Sabtu, 29 November 2014

Tugas ISD 3

TERSANGKUT KASUS NARKOBA, RIBUAN WNI DITANGKAP PEMERINTAH MALAYSIA
“Gratis nih! Ayo Cobain aja!”, itulah kata-kata yang menjadi penawaran perdana dan bagaimana Narkoba menjerat dan mencandui pemakainya.
Awalnya adalah Gratis alias diberikan cuma-cuma, silakan dipakai, dan segala macam cara yang temanya adalah menjerat korbannya agar kecanduan dan setelah itu mati-matian mengorbankan apapun demi mendapatkan narkoba dan memuaskan kecanduannya.
Sudah banyak tentunya yang mengetahui apa resikonya menggunakan narkoba, bagaimana hukumnya jika menggunakannya dan lain-lainnya yang berhubungan dengan narkoba. Lalu apakah hal itu membuat jera para pelaku penyebaran dan para pemakainya? Satu jera tumbuh seribu yang baru. Sudah seperti virus mematikan.

Daftar Tugas:
1. Dalam teks tentang narkoba, penyebaran narkoba disamakan dengan apa?
2. Kutip bagian teks tentang narkoba antara "TERSANGKUT KASUS NARKOBA, RIBUAN" dan "seperti virus mematikan.", termasuk kedua bagian itu.

Data yang Diberikan:
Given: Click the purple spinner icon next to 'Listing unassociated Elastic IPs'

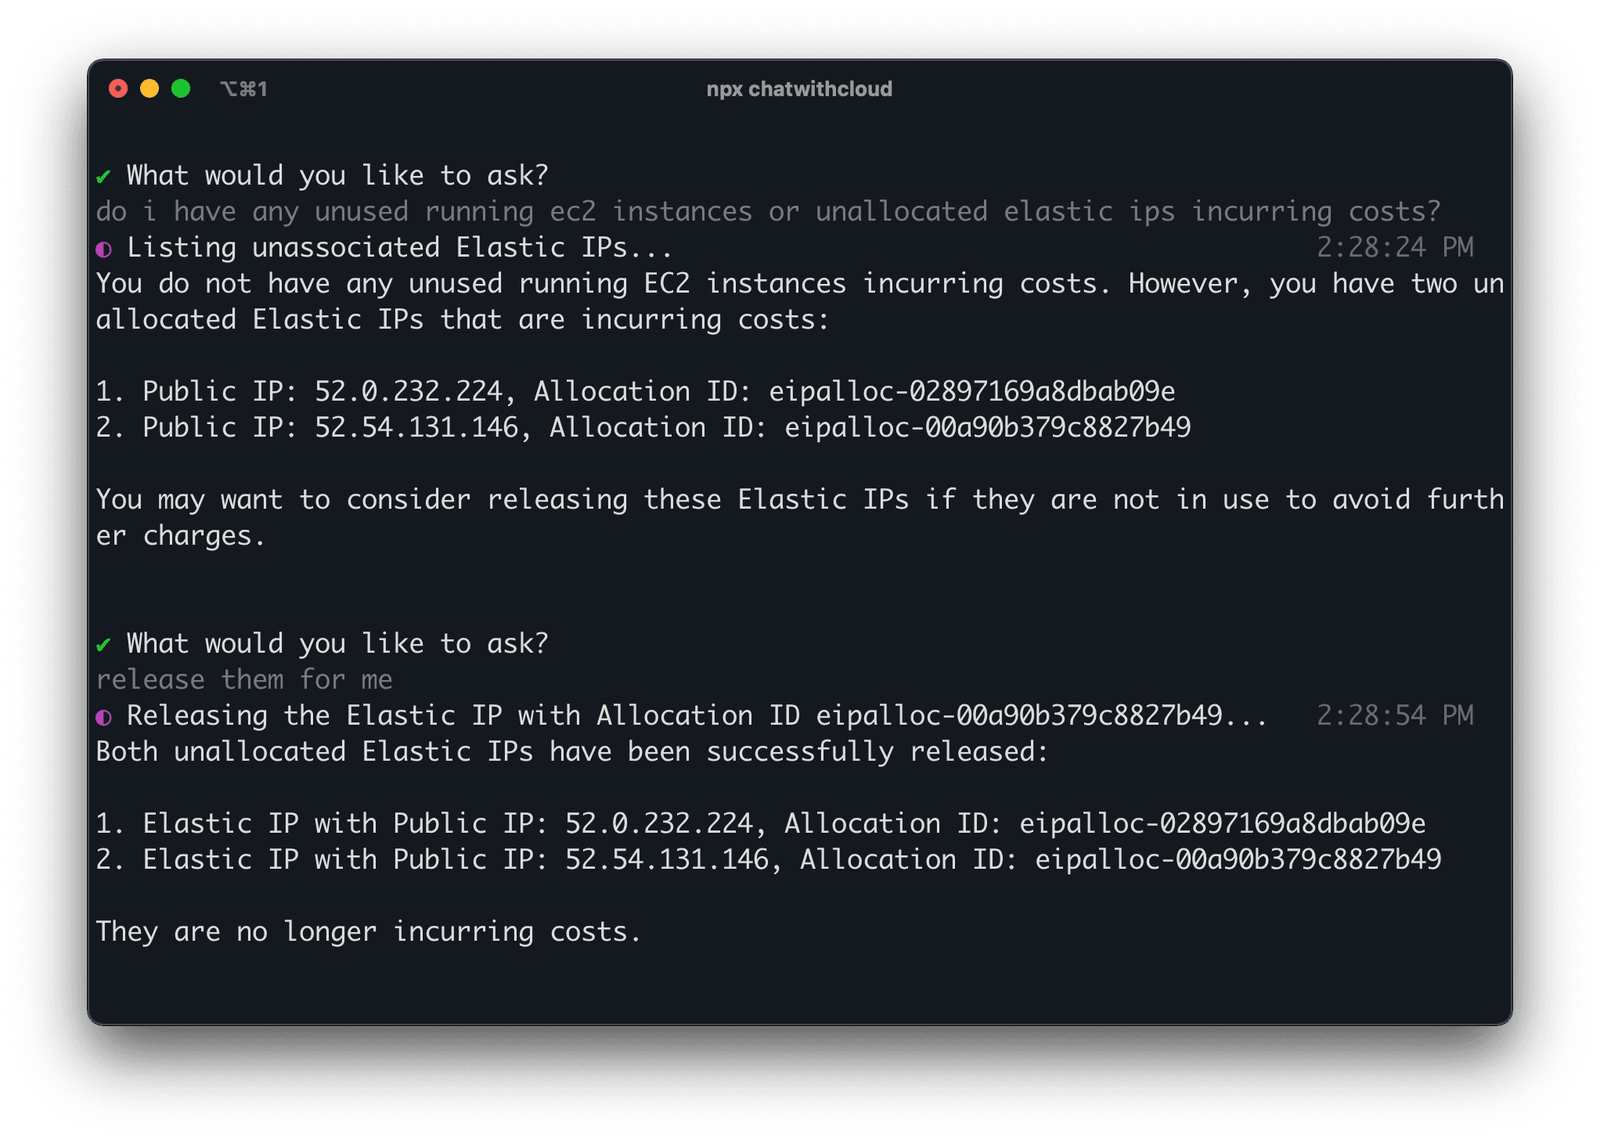Looking at the screenshot, I should click(103, 247).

Kunci Jawaban:
1. Dengan virus mematikan.

2.
TERSANGKUT KASUS NARKOBA, RIBUAN WNI DITANGKAP PEMERINTAH MALAYSIA
“Gratis nih! Ayo Cobain aja!”, itulah kata-kata yang menjadi penawaran perdana dan bagaimana Narkoba menjerat dan mencandui pemakainya.
Awalnya adalah Gratis alias diberikan cuma-cuma, silakan dipakai, dan segala macam cara yang temanya adalah menjerat korbannya agar kecanduan dan setelah itu mati-matian mengorbankan apapun demi mendapatkan narkoba dan memuaskan kecanduannya.
Sudah banyak tentunya yang mengetahui apa resikonya menggunakan narkoba, bagaimana hukumnya jika menggunakannya dan lain-lainnya yang berhubungan dengan narkoba. Lalu apakah hal itu membuat jera para pelaku penyebaran dan para pemakainya? Satu jera tumbuh seribu yang baru. Sudah seperti virus mematikan.